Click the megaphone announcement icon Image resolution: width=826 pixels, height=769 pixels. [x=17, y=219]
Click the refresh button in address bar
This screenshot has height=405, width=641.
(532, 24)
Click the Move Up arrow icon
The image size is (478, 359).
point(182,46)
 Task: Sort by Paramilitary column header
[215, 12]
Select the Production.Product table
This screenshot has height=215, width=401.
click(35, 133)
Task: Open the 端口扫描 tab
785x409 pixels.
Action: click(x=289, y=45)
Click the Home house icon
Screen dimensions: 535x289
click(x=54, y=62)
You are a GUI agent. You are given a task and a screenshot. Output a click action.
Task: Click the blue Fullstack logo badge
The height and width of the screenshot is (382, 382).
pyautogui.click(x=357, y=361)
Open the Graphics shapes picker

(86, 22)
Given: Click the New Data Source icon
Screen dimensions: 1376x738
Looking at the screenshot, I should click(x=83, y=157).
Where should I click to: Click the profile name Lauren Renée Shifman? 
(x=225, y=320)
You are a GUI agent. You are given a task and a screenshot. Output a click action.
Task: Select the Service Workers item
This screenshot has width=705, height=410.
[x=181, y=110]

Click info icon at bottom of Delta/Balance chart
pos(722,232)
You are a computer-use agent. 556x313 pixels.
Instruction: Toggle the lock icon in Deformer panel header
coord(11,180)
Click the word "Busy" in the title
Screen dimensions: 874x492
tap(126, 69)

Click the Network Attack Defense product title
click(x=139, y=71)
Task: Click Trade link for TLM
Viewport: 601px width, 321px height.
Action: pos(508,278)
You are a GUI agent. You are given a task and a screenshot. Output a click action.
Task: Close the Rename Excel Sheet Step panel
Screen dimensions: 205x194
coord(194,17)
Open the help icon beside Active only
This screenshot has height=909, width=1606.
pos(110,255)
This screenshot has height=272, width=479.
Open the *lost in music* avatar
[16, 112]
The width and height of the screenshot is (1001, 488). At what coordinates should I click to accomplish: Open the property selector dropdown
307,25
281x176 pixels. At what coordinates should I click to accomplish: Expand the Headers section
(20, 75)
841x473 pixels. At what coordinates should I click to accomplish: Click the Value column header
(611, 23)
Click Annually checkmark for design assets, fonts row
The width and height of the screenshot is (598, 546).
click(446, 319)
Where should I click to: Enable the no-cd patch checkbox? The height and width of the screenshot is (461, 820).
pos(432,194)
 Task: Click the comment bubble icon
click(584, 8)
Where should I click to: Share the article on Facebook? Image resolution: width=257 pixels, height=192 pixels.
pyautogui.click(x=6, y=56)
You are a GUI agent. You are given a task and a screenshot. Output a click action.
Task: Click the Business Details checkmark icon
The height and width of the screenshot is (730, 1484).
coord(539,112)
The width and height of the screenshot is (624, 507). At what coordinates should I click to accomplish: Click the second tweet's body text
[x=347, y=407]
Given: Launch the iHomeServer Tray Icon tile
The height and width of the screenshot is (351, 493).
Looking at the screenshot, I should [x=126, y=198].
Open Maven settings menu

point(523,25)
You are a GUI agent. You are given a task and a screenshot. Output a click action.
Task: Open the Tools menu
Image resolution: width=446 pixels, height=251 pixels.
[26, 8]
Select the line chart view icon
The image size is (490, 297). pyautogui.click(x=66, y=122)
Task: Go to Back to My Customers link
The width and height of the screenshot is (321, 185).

• _Activity_
Restate exactly the records above from their first line through the line that holds "Task: Click the blue Fullstack logo badge", please, including both and leaving out all others.

• _Reply_
Click the megaphone announcement icon Image resolution: width=826 pixels, height=769 pixels. [x=17, y=219]
Click the refresh button in address bar
This screenshot has height=405, width=641.
(532, 24)
Click the Move Up arrow icon
The image size is (478, 359).
point(182,46)
 Task: Sort by Paramilitary column header
[215, 12]
Select the Production.Product table
This screenshot has height=215, width=401.
click(35, 133)
Task: Open the 端口扫描 tab
785x409 pixels.
Action: click(x=289, y=45)
Click the Home house icon
Screen dimensions: 535x289
click(x=54, y=62)
You are a GUI agent. You are given a task and a screenshot. Output a click action.
Task: Click the blue Fullstack logo badge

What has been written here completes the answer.